%%
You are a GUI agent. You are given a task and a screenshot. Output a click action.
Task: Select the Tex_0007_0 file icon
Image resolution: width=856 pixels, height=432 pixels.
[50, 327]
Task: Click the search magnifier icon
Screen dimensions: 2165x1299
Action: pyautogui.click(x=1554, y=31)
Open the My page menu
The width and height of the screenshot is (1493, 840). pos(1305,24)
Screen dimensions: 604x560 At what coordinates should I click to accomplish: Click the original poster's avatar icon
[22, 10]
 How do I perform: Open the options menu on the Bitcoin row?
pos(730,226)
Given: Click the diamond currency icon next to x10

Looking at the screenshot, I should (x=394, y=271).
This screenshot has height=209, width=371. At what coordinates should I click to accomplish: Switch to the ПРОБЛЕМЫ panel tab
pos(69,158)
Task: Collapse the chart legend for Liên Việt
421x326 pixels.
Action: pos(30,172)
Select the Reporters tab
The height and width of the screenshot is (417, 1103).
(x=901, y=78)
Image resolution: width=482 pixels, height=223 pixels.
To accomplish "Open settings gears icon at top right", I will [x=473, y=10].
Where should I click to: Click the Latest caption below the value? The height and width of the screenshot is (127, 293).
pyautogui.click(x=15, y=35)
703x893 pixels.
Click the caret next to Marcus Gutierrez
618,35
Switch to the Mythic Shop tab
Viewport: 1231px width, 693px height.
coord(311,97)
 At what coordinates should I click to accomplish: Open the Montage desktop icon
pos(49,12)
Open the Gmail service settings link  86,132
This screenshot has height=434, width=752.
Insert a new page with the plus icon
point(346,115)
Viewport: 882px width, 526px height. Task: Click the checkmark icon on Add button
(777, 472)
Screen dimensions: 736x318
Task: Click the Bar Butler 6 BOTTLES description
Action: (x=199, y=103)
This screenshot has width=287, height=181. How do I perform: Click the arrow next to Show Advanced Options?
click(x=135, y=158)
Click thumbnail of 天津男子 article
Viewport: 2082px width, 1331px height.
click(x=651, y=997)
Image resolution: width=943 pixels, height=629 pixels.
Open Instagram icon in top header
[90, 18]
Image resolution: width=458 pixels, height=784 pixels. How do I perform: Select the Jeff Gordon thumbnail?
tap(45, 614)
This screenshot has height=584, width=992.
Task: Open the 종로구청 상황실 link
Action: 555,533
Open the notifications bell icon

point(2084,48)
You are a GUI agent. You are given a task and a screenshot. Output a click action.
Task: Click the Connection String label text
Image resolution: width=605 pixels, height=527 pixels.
%%
EXERCISE AIM: Copy out the data from the line containing "Image resolution: width=943" up to and including the line containing "point(2084,48)", keeping every line identical to the original.

ANSWER TO THIS EXERCISE:
Image resolution: width=943 pixels, height=629 pixels.
Open Instagram icon in top header
[90, 18]
Image resolution: width=458 pixels, height=784 pixels. How do I perform: Select the Jeff Gordon thumbnail?
tap(45, 614)
This screenshot has height=584, width=992.
Task: Open the 종로구청 상황실 link
Action: 555,533
Open the notifications bell icon

point(2084,48)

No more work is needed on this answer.